Instructions to follow — When copying the data below, keep only the lines from the one with "GDPR (1055, 218)" through the one with "www.savetheorangutan.se (67, 2111)", word for word, and skip the pictures.

Dataset entries —
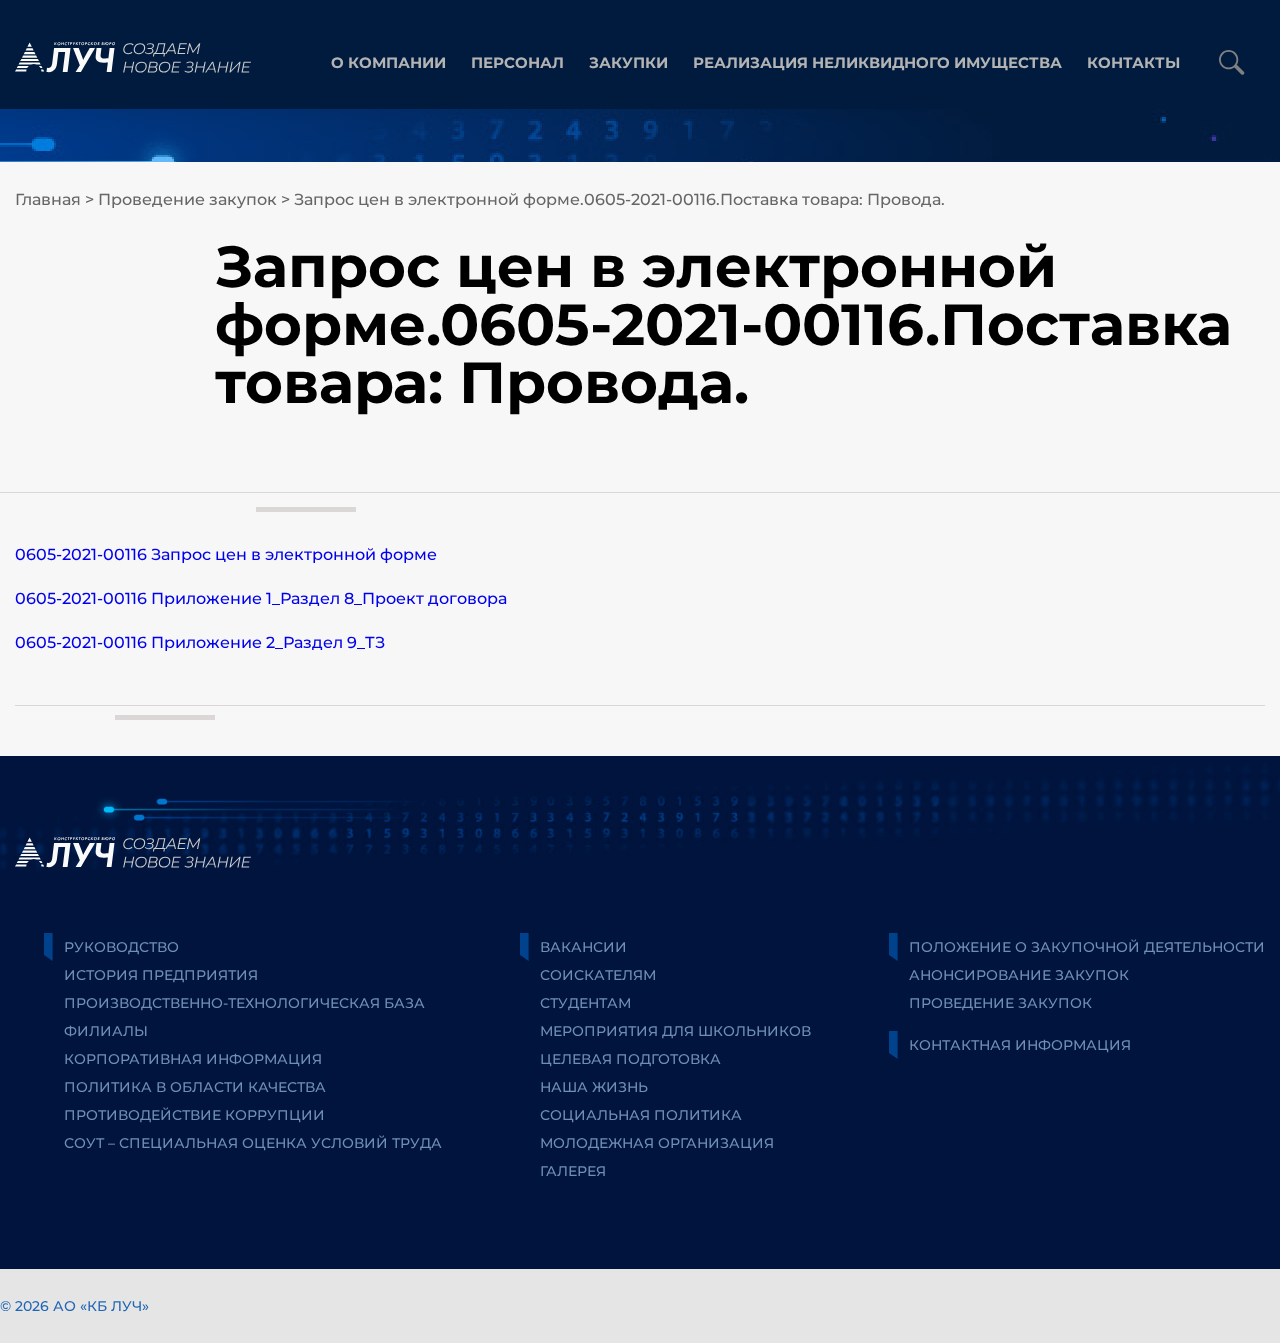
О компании (388, 62)
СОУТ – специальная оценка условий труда (253, 1143)
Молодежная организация (657, 1143)
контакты (1133, 62)
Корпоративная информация (193, 1059)
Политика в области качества (195, 1087)
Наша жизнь (594, 1087)
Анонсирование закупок (1019, 975)
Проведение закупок (187, 199)
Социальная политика (641, 1115)
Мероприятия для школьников (675, 1031)
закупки (628, 62)
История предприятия (161, 975)
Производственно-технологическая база (244, 1003)
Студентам (585, 1003)
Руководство (121, 947)
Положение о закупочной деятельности (1087, 947)
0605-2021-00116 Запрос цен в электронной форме (226, 554)
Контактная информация (1020, 1045)
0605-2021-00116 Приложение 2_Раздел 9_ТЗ (200, 642)
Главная (48, 199)
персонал (517, 62)
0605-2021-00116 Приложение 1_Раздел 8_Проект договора (261, 598)
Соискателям (598, 975)
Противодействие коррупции (194, 1115)
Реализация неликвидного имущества (877, 62)
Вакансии (583, 947)
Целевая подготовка (630, 1059)
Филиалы (106, 1031)
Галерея (573, 1171)
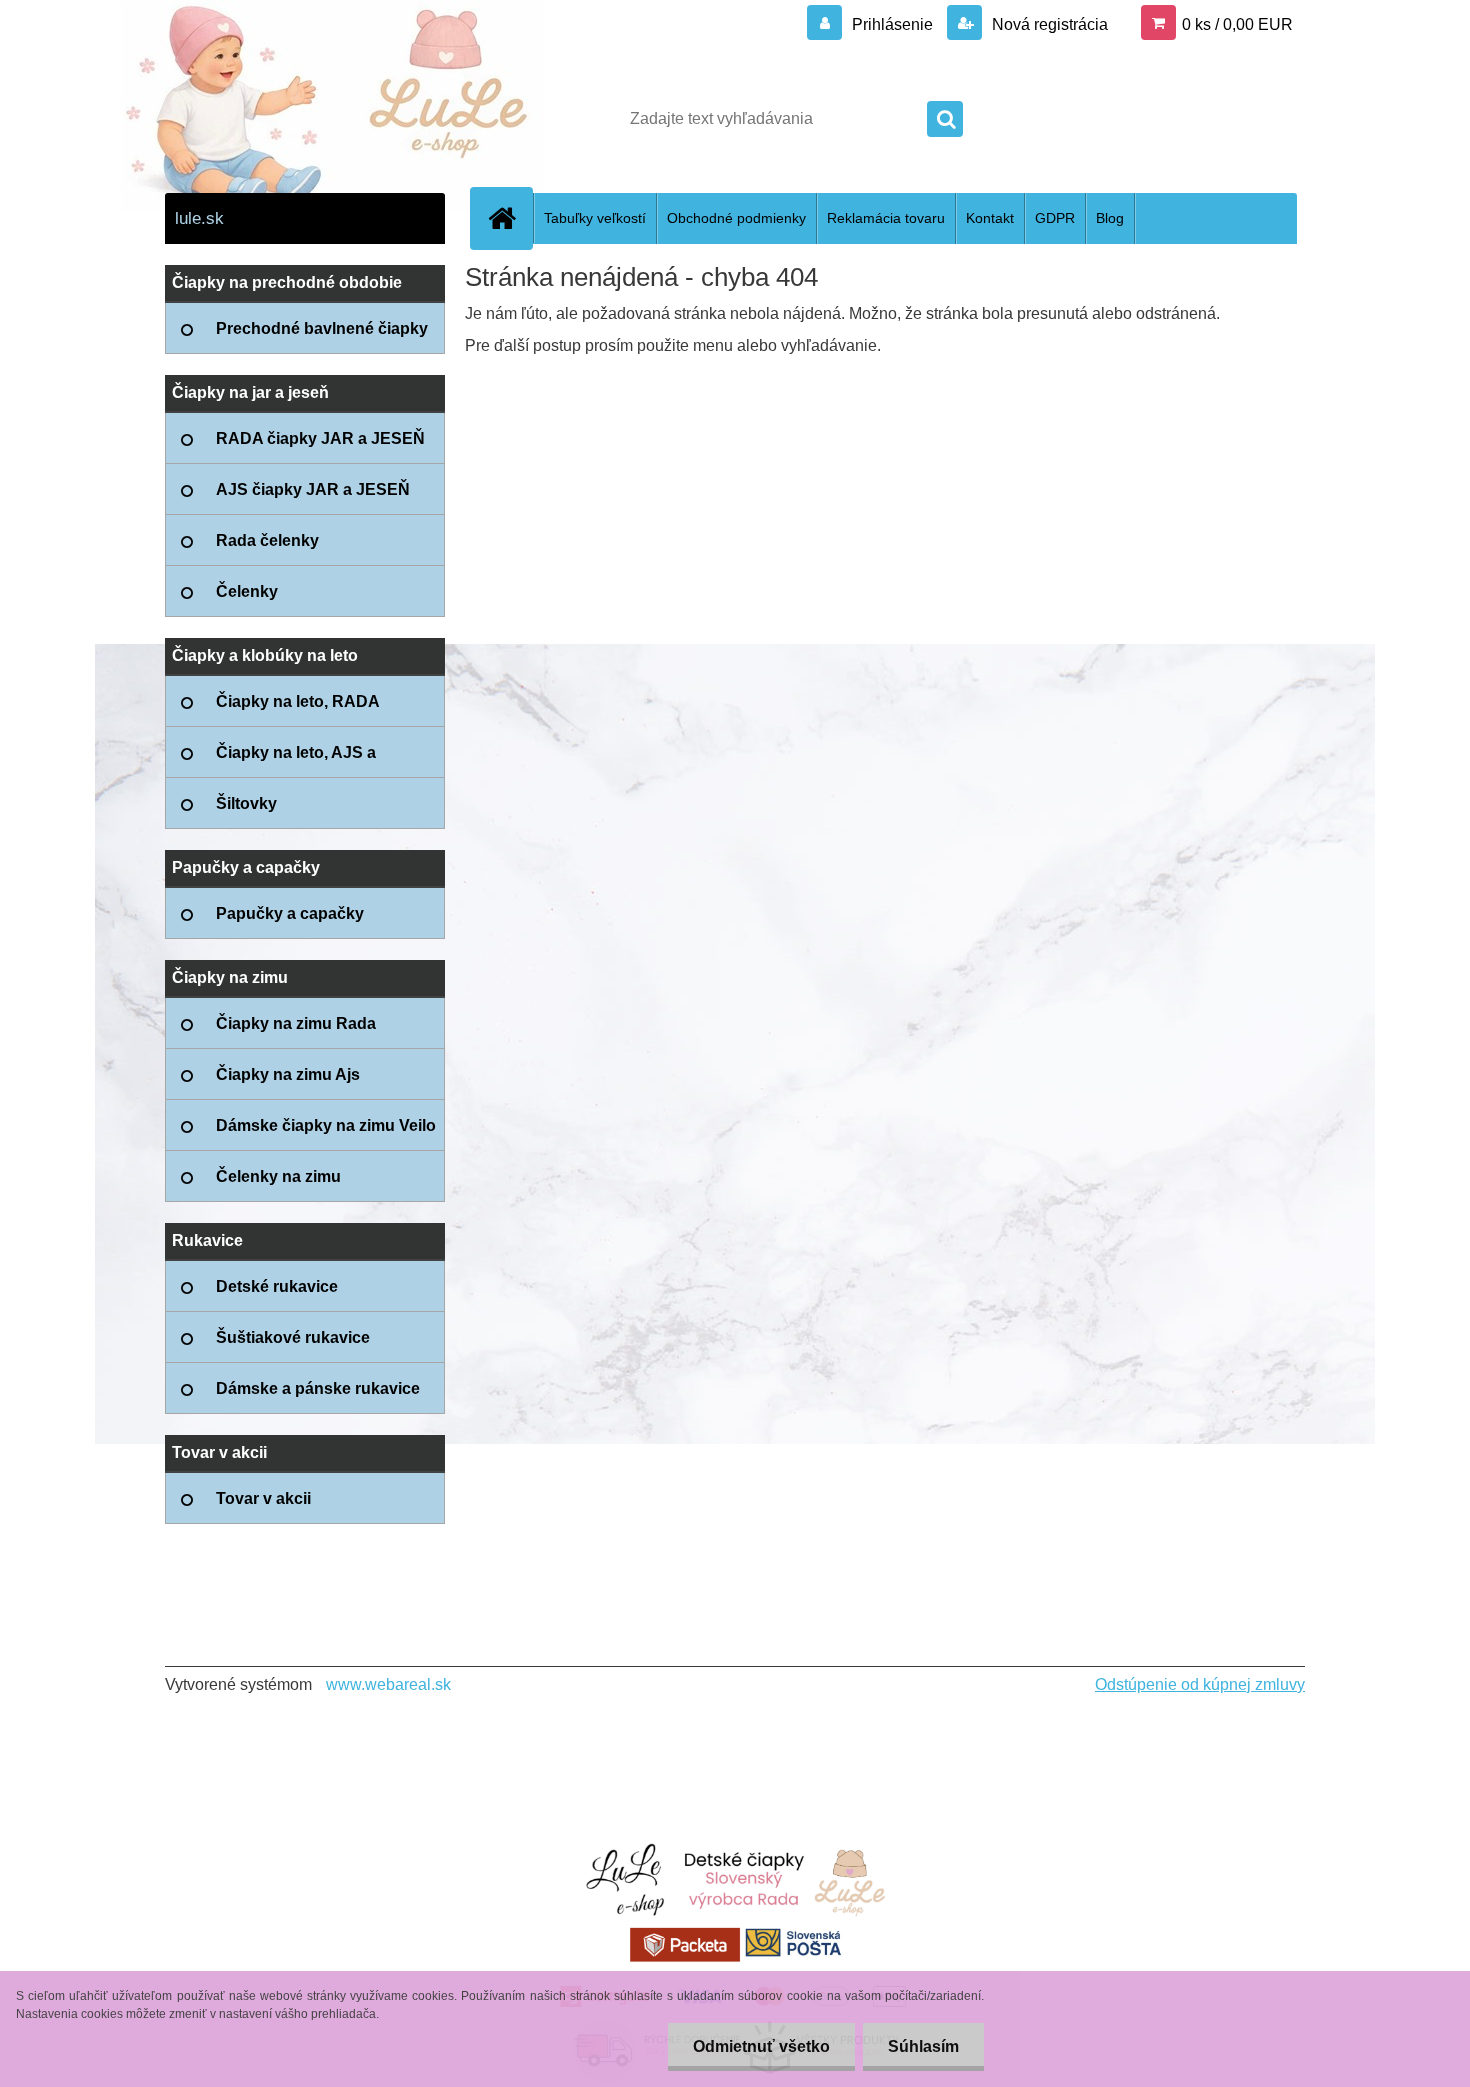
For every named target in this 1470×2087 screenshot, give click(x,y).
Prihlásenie (892, 24)
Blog (1110, 218)
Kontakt (990, 218)
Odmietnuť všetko (761, 2046)
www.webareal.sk (388, 1684)
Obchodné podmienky (736, 218)
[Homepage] (510, 218)
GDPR (1055, 218)
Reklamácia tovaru (886, 218)
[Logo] (302, 119)
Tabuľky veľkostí (595, 218)
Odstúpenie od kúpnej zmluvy (1200, 1684)
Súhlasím (923, 2046)
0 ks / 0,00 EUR (1237, 24)
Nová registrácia (1048, 24)
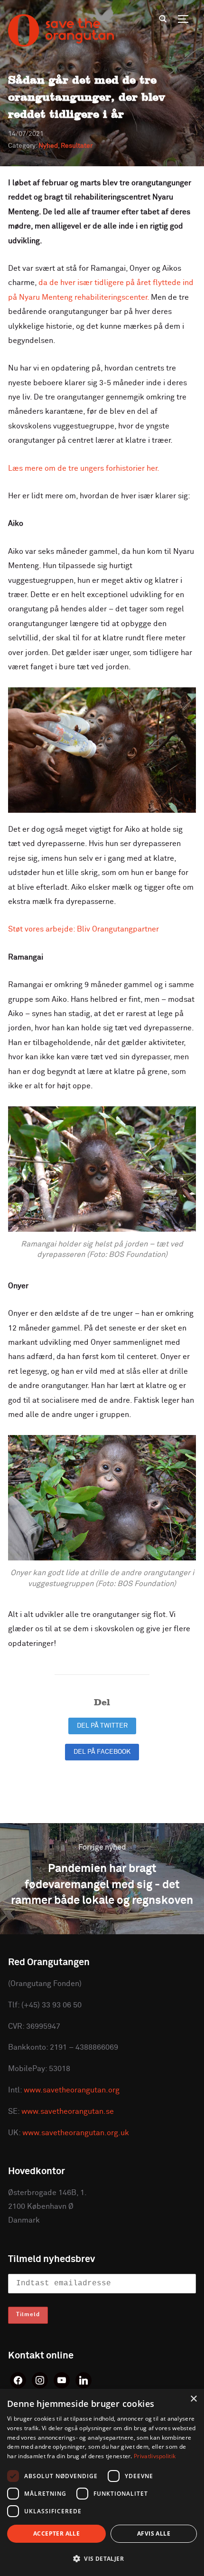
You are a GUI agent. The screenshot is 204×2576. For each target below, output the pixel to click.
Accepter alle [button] (56, 2533)
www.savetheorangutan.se (67, 2111)
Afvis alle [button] (153, 2533)
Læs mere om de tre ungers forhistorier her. (83, 468)
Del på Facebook (102, 1752)
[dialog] (102, 2482)
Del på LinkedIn (102, 1778)
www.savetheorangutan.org (72, 2090)
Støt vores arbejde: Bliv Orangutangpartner (83, 929)
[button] (102, 2559)
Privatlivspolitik (155, 2456)
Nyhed (48, 146)
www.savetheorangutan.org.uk (75, 2133)
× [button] (193, 2399)
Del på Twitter (102, 1725)
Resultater (77, 146)
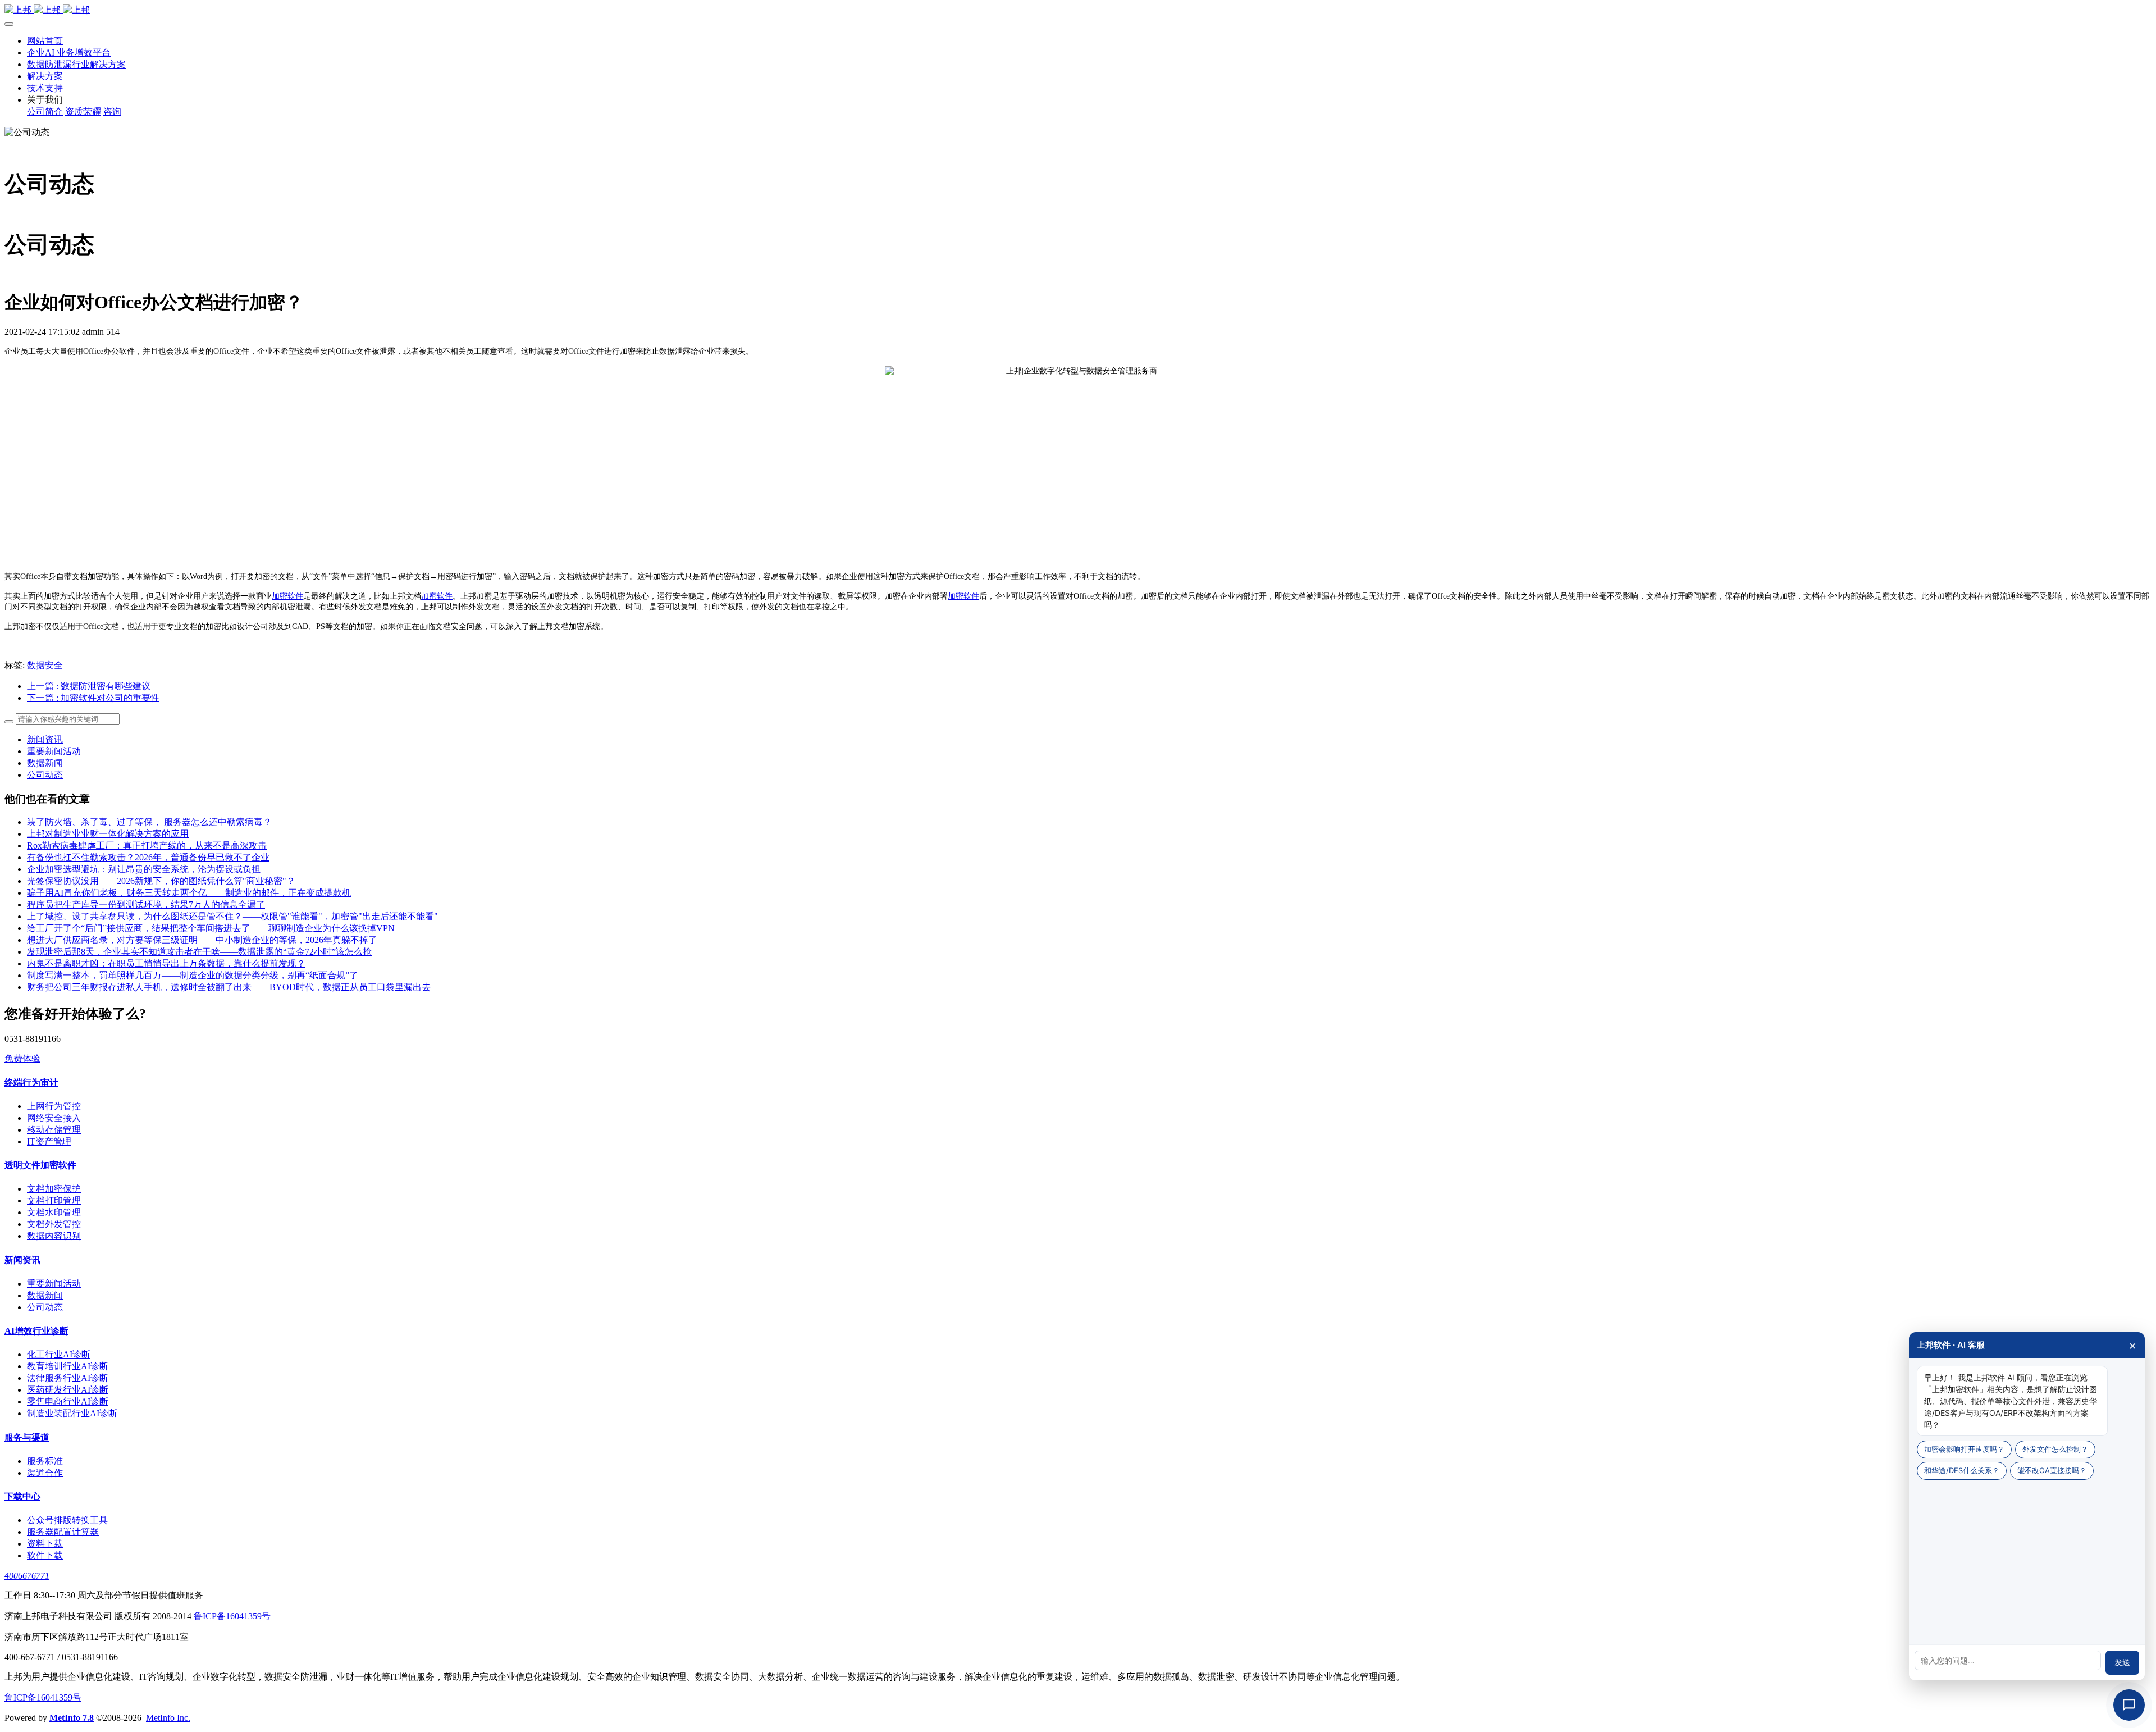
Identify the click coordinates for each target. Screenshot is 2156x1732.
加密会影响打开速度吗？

Final answer —
GDPR (1055, 218)
Reklamácia tovaru (886, 218)
[Logo] (302, 119)
Tabuľky veľkostí (595, 218)
Odstúpenie od kúpnej zmluvy (1200, 1684)
Súhlasím (923, 2046)
0 ks / 0,00 EUR (1237, 24)
Nová registrácia (1048, 24)
You are a GUI agent. The screenshot is 204×2576. For each target below, output the pixel to click.
Accepter alle [button] (56, 2533)
www.savetheorangutan.se (67, 2111)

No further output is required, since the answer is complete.